Xi Jinping, lider vitalício da China tem a sua doutrina ideológica incorporada na constituição do Partido Comunista Chinês, com o nome de “ Pensamento Xi Jinping”. Desde Mao-Tsé tung que nenhum outro líder atingiu esta dimensão histórica. Há quem considere que o Comunismo na China é hoje de fachada e nem mesmo os que integram o partido acreditam na filosofia implantada e a conversa do estado já não se veste de uma linguagem autoritária. A China tem uma liderança de estabilidade e segurança que pode até ser invejável para muitos lideres mundiais,mas o histórico de regimes que não foram equilibrados e benignos, exige que a exportação do domínio de controle económico e social para fora das suas fronteiras seja ser vigiado para que os valores democráticos do século XXI não faleçam.

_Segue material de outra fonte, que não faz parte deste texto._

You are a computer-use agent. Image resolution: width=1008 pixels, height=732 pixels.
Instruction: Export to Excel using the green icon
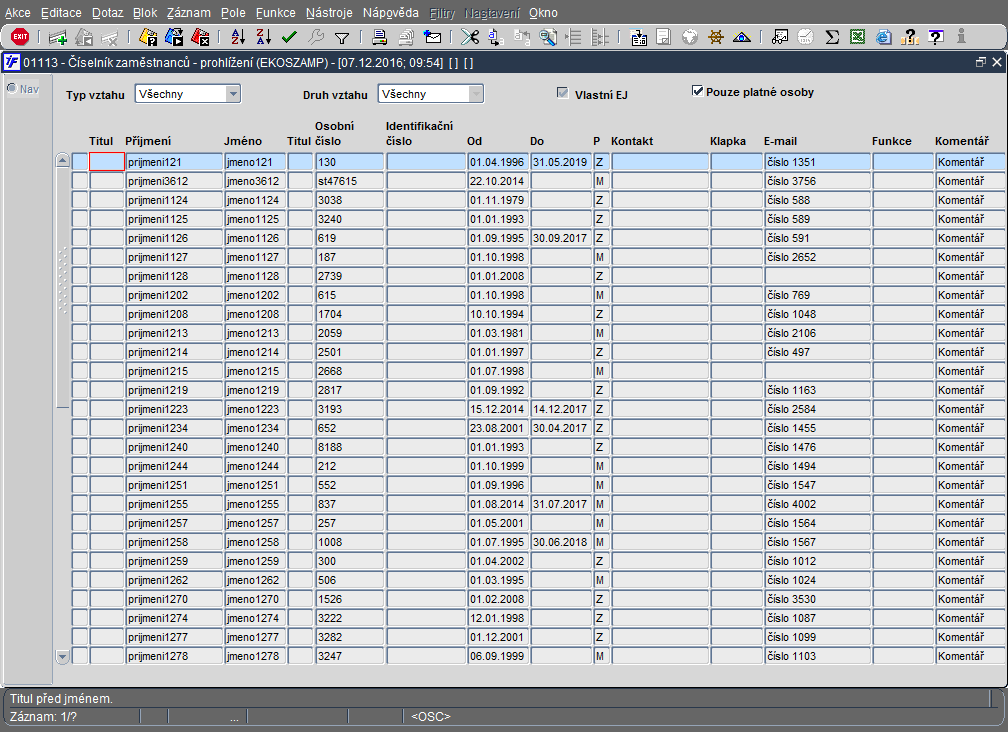click(857, 37)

Uma coisa é certa, a China está nas mãos de um só homem, Xi desde 2016 que se esforça por manter uma marca ; a sua e, tornar a China cada vez mais como um lugar de destaque na economia global. Há uma nova vocação internacionalista na China que foi um país marcado pela vigilância, um país que nunca teve ranhuras, pontos cegos ou lacunas e que, quer ser parceiro de topo quer das grandes como das pequenas economias. O grande desafio ao poder mundial vigente é funcionar no contexto desta nova ordem mundial com um país, que está assente num sistema de valores políticos profundamente diferente das outras nações. A economia da China cresceu, a agenda nacionalista de Xi Pinjing fortaleceu o seu país, ao nível da prosperidade individual e procurou aceder aos anseios do cidadão comum, ao mesmo tempo que manteve e atualizou as forças de defesa e combateu a corrupção.

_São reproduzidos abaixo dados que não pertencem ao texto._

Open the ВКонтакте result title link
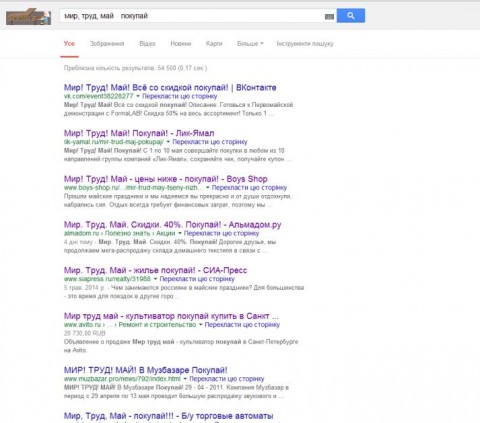The width and height of the screenshot is (480, 423). pos(170,88)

Entre Portugal e a China as relações são fundamentalmente económicas e existem vários exemplos de operações que já estão em marcha, o acelerar do interesse pelo nosso país também é justificável pela proximidade estratégica de Portugal face a outras rotas comerciais que possam oferece mais oportunidades de negócio como são o caso dos países da Europa central e de África.
Xi Pinjing é implacável, e tudo vai fazer para provar, aos olhos da comunidade internacional , que não é um líder que nada ensina, a governar um povo que nada sabe e que, não pode desejar nada a não ser, supor-se feliz numa calma assente na inercia de uma ditadura Comunista.
Hoje o Império do Meio; a China, proeminente nação da Ásia Oriental,está apostada em introduzir-se na discussão e no devaneio das sociedades Ocidentais que vivem a experiência do pluriculturalismo. Resta saber se Xi Pinjing já não faz parte dos lideres que fazem questão de pousar de perfil para a eternidade.